Summertime. After the busy school year, you just dream of sleeping in. Lazy days. Trips to the beach. We have Sea World and Aquatica (Sea World’s Water Park) passes. They have special summer concerts and night time shows. It is really fun to go at night when everyone is leaving. We don’t have a pool, but lots of our friends do. I even dream of just binge watching some TV.
What does it look like for my daughter? Sleepovers until I say no. Party after party. BBQ’s. Camps. Volunteering at church for VBS. She is gone more than she is home. My job is being a taxi service as much as she can talk me into it. Her summer is like the summers you can only imagine. The only way her summer could get any better is if we actually lived at the beach or had a pool.
What does it look like for CJ? No Sea World. He hates crowds and will get so over whelmed that he will melt down and take you down with him. He doesn’t do sleepovers. He certainly doesn’t want to sleep at your house unless he is out of town and has no option. He definitely does NOT want you to sleep at his and absolutely positively NOT in HIS room. We call it “The Forbidden Zone”.
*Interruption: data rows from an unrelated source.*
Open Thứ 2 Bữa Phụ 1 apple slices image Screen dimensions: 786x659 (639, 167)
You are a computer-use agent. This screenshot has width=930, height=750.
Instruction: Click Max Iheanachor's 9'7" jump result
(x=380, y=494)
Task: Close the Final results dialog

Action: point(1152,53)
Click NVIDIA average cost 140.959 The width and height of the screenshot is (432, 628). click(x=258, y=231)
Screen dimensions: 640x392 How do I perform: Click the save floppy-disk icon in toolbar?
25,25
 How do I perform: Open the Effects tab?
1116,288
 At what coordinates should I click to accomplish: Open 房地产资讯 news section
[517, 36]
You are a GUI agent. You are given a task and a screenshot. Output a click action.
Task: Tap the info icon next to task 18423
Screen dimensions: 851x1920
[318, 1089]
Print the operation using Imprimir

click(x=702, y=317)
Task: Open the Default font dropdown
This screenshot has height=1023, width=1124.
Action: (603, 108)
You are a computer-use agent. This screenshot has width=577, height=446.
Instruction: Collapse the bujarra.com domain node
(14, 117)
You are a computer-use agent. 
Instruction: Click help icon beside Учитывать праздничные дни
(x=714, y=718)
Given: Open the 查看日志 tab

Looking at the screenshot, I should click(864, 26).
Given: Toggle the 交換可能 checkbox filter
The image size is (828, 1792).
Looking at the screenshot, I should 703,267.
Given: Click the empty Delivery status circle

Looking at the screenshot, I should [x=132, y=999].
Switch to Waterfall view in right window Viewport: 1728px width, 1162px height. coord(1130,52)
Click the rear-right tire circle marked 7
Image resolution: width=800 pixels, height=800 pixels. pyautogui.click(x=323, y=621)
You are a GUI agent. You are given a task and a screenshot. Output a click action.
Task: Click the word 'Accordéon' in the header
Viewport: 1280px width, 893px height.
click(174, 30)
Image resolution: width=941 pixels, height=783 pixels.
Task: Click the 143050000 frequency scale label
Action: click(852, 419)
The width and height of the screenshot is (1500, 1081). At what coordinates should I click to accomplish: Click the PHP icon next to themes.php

People with autism just don’t have regular “friendships” like my daughter does. They might like each other and even tolerate doing things together, but they do not “spend time together” the same way. A friend recently said that it makes her sad that her son has no friends to spend time with. At graduation this year, all the kids were so excited and so happy CJ had come to see them. They were taking photos with him and signing yearbooks. They stood in front of him and invited each other to come over for open houses and parties that night or that weekend. They are great kids. Not one invited CJ to so much as stop by. Were they horrible people? No. Were they trying to exclude him? No. It just never occurs to anyone to include him with their other friends. I don’t think he notices, but I do. Every time it starts to look “normal” or as normal as we can get, then it doesn’t.
One of the highlights for CJ this summer was volunteering at VBS. I had told them if they could come up with something for him to do, I would volunteer as my daughter was volunteering. No pressure. It was fine with me either way. I made that clear. I got a phone call days before it started with an apology that he hadn’t gotten back to me sooner. Me….not a problem. I had told him no pressure. Then the shock….they had a job for him. Me…???????!!!???? What is he going to do? Security. Me…….. Security? He will be helping the guy doing security. They will walk around and make sure no kids are escaping, get bandages if needed and just be a presence. No mention of my job. I don’t even care. I’ll do anything. CJ has a job. I do make it very clear that if for any reason it doesn’t work, we can stop at any time. If the security guy just doesn’t want him to do it, let me know. No hard feelings. We go to the volunteer meeting. They hand out shirts and jobs. My name is never called. I ask. I have not been assigned a job. No problem. I’ll show up and pitch in where needed. This way I can take CJ and leave if things go down hill. We are there no more than 15 minutes the first day when both my children ask me to leave. I make sure everyone has my number just in case. The other moms look at me like I’m crazy for sticking around and tell me to run for it! I do. I get my house clean, run errands, meet a friend for breakfast and even get my hair cut. What a gift! CJ loves it. LOVES IT! He tells everyone he talks to that he has a job. A job? He is “working security”. Everyone has the same confused reaction. Security? Yes. At VBS at his church. I got more calls than I can remember in a long time. CJ said he has a job working security at VBS? Me…yes he does. He is still talking about doing it again even if he has to wait until next summer. Did I mention before that I LOVE MY CHURCH!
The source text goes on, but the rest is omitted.